• TASK
Transcribe only the last portion of the material: exactly the lines from the one with "You are a computer-use" through the end, inclusive.

• GIVEN DATA
* * * * *
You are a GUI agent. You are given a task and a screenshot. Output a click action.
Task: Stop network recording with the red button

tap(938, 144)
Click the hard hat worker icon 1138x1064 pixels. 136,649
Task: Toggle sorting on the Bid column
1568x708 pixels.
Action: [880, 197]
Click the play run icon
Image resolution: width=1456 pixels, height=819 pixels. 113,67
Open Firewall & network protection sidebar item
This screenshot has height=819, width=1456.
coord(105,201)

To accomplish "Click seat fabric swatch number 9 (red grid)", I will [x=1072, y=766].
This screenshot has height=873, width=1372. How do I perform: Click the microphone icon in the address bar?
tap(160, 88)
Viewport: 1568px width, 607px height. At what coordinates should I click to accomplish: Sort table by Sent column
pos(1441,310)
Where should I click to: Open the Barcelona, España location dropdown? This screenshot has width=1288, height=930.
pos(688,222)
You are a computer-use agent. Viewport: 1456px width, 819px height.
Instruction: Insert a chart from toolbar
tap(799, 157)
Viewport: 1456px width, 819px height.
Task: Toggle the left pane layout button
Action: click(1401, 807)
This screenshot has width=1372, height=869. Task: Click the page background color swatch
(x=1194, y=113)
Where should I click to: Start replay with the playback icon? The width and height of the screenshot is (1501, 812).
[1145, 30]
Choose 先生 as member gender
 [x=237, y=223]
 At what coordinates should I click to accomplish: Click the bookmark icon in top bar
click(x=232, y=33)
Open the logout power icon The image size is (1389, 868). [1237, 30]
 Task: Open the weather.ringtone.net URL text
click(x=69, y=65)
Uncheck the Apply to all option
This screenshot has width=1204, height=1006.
* * * * *
• SOLUTION
You are a computer-use agent. Viewport: 1456px width, 819px height.
Instruction: Insert a chart from toolbar
tap(799, 157)
Viewport: 1456px width, 819px height.
Task: Toggle the left pane layout button
Action: click(1401, 807)
This screenshot has width=1372, height=869. Task: Click the page background color swatch
(x=1194, y=113)
Where should I click to: Start replay with the playback icon? The width and height of the screenshot is (1501, 812).
[1145, 30]
Choose 先生 as member gender
 [x=237, y=223]
 At what coordinates should I click to accomplish: Click the bookmark icon in top bar
click(x=232, y=33)
Open the logout power icon The image size is (1389, 868). [1237, 30]
 Task: Open the weather.ringtone.net URL text
click(x=69, y=65)
Uncheck the Apply to all option
This screenshot has width=1204, height=1006.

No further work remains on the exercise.